● Task prompt: Starting with the line containing "Image resolution: width=1677" and going on through the line containing "Task: Open the Programs and Features link", return the lines of the data below exactly, and only those.

● Records supplied:
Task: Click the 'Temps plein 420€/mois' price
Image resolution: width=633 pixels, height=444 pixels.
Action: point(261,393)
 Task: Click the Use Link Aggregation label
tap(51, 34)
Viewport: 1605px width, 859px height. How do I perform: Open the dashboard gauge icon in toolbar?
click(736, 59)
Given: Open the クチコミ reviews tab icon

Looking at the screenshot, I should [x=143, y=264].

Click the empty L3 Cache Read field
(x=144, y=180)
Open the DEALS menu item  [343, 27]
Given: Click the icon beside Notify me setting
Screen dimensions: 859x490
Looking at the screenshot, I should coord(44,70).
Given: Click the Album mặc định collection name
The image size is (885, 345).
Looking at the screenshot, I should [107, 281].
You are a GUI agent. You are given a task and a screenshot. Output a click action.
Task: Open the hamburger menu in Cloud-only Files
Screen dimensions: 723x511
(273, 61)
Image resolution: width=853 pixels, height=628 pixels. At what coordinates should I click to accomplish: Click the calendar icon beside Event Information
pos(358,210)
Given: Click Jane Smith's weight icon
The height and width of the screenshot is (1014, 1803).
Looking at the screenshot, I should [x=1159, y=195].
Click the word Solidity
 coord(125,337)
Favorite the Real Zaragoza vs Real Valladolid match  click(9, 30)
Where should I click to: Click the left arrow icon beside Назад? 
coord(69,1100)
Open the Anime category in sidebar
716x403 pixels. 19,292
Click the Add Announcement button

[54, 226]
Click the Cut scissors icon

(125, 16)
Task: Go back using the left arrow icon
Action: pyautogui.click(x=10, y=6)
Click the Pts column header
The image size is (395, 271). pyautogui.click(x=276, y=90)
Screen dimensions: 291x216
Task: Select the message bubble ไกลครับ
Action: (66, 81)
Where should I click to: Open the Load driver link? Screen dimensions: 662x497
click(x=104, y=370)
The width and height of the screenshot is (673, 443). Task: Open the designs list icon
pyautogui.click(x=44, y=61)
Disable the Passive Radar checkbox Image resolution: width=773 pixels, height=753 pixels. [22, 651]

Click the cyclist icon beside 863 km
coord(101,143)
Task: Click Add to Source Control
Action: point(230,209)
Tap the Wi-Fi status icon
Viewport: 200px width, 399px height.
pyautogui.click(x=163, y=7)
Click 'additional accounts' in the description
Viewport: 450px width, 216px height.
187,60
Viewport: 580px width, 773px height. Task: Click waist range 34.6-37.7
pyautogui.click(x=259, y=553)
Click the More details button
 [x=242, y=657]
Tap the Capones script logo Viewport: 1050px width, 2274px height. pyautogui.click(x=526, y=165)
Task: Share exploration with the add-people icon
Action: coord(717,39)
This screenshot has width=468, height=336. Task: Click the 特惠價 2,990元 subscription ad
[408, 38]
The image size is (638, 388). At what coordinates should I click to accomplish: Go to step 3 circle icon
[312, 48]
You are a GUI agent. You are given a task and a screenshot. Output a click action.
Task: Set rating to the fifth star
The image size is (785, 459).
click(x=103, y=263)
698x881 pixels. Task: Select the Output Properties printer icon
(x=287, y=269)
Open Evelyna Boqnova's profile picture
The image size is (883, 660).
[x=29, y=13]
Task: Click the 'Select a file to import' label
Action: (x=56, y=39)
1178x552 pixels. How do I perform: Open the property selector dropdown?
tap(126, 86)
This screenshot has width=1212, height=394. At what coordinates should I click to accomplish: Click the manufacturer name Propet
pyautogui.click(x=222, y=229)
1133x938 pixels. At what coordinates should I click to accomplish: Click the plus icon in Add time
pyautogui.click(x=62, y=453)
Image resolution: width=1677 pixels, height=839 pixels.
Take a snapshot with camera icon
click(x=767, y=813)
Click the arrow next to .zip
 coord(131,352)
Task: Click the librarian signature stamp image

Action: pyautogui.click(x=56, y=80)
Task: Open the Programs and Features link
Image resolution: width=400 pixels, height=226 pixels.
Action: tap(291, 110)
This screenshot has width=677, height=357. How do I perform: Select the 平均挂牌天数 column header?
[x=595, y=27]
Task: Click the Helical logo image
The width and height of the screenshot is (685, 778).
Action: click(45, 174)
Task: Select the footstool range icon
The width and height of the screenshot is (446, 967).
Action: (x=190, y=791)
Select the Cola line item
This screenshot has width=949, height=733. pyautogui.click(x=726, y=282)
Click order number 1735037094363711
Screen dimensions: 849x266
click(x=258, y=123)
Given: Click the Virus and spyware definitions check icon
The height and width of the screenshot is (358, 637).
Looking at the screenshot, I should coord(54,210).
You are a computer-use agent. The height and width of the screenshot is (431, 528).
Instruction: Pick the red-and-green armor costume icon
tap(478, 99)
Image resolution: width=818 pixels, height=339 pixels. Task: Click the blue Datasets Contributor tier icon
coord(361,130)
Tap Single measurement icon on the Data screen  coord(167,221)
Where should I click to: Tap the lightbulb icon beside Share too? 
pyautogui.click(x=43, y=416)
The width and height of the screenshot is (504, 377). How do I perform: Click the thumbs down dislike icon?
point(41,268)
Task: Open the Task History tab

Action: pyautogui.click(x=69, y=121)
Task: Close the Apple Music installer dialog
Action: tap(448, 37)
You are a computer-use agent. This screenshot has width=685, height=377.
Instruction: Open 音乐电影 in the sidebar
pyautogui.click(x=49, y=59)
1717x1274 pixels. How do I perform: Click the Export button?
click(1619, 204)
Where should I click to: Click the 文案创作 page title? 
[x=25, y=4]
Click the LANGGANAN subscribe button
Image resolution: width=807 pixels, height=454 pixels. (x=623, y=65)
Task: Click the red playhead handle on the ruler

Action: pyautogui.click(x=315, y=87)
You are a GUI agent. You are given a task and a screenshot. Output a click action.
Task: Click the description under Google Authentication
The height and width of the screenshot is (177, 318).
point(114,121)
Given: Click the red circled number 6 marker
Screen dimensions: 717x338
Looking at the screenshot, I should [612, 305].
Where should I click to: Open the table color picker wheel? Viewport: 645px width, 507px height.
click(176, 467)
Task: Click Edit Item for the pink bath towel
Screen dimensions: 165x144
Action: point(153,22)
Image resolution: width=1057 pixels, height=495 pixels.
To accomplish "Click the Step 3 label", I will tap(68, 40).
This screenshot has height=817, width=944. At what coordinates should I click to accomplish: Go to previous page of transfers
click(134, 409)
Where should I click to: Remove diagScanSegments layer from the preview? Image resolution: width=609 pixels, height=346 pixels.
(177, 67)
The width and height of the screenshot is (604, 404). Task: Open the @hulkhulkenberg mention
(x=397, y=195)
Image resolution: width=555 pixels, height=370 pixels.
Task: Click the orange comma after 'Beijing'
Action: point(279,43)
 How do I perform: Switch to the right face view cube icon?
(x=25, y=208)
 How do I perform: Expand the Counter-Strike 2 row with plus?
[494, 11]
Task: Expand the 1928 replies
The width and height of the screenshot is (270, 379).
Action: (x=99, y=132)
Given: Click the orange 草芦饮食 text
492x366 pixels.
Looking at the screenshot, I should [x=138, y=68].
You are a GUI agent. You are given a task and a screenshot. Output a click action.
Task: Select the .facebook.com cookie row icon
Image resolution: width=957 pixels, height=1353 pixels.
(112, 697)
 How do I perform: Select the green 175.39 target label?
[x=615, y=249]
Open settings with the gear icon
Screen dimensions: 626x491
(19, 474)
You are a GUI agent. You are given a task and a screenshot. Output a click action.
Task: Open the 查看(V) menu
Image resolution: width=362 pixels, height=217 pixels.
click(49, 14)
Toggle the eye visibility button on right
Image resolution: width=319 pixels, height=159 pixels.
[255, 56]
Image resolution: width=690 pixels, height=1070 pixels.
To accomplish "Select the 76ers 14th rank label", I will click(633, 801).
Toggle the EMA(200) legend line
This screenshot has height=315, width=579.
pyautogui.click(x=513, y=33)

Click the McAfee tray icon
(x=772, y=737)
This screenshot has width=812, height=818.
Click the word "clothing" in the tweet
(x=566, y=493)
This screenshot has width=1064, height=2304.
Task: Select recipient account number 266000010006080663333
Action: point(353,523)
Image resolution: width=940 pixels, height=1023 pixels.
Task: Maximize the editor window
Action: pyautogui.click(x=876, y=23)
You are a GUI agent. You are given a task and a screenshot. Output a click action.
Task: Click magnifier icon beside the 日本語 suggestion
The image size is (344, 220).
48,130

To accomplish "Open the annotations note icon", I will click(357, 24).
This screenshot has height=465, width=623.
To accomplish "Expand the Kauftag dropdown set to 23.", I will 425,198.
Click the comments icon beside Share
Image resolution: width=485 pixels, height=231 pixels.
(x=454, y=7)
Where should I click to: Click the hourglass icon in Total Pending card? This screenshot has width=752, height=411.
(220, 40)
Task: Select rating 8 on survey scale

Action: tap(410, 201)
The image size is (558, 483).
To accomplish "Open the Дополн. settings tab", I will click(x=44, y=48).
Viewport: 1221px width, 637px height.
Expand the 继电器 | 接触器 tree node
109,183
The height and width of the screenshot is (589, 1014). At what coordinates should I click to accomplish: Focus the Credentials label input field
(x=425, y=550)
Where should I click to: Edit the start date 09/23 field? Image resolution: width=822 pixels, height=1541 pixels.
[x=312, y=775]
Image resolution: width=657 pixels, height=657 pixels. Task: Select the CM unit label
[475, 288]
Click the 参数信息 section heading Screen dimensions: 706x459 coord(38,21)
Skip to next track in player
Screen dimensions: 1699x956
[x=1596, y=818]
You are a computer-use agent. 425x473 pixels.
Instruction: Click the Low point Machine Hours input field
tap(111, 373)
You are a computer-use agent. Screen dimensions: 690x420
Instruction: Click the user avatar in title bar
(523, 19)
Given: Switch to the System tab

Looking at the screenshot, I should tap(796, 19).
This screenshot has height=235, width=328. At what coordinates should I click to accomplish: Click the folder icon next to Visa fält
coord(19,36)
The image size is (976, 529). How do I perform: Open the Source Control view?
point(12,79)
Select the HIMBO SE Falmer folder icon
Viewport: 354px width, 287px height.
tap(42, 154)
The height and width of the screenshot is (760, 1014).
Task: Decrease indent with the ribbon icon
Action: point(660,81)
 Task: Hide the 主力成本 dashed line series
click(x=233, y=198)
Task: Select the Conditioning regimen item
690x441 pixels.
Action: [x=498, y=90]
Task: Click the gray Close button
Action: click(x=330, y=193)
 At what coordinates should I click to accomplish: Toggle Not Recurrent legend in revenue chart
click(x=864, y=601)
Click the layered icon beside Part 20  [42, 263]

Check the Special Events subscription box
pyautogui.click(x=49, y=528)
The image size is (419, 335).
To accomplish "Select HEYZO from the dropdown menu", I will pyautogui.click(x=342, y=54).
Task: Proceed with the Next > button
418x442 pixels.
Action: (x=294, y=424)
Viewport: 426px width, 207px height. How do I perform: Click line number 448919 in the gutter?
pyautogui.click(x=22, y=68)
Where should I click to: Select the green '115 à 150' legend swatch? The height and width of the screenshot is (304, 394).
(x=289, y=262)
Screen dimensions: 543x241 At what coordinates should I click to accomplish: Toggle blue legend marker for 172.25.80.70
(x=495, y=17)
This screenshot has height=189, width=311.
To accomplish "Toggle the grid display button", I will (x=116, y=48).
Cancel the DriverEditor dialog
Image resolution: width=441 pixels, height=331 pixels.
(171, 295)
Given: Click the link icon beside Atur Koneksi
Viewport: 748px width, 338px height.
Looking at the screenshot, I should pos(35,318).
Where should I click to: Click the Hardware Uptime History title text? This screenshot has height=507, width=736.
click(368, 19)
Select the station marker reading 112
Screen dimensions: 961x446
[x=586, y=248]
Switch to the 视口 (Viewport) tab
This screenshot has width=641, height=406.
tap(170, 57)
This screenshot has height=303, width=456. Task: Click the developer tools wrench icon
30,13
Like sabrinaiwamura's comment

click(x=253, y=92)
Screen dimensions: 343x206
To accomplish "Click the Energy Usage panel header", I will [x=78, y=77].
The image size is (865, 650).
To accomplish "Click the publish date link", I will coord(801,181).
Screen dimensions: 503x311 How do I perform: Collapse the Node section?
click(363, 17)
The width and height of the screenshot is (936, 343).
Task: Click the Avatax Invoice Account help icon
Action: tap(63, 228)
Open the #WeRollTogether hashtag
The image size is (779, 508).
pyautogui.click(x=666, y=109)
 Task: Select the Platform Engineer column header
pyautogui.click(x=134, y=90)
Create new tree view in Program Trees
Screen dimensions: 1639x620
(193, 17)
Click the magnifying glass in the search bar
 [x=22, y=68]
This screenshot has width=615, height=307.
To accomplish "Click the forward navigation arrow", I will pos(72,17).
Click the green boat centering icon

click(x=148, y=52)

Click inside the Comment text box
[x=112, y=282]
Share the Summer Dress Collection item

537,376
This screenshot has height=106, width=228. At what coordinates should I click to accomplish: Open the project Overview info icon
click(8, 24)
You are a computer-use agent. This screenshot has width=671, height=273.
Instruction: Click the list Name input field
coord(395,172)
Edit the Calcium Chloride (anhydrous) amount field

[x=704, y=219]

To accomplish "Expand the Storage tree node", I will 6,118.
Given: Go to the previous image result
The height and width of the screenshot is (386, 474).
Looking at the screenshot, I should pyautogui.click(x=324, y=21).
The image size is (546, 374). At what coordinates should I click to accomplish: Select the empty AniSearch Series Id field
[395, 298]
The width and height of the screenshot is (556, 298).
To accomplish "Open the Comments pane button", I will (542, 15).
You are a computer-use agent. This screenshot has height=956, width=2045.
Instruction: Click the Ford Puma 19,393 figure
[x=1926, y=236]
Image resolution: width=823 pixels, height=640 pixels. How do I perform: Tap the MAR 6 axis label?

● Written reply:
Image resolution: width=1677 pixels, height=839 pixels.
Take a snapshot with camera icon
click(x=767, y=813)
Click the arrow next to .zip
 coord(131,352)
Task: Click the librarian signature stamp image

Action: pyautogui.click(x=56, y=80)
Task: Open the Programs and Features link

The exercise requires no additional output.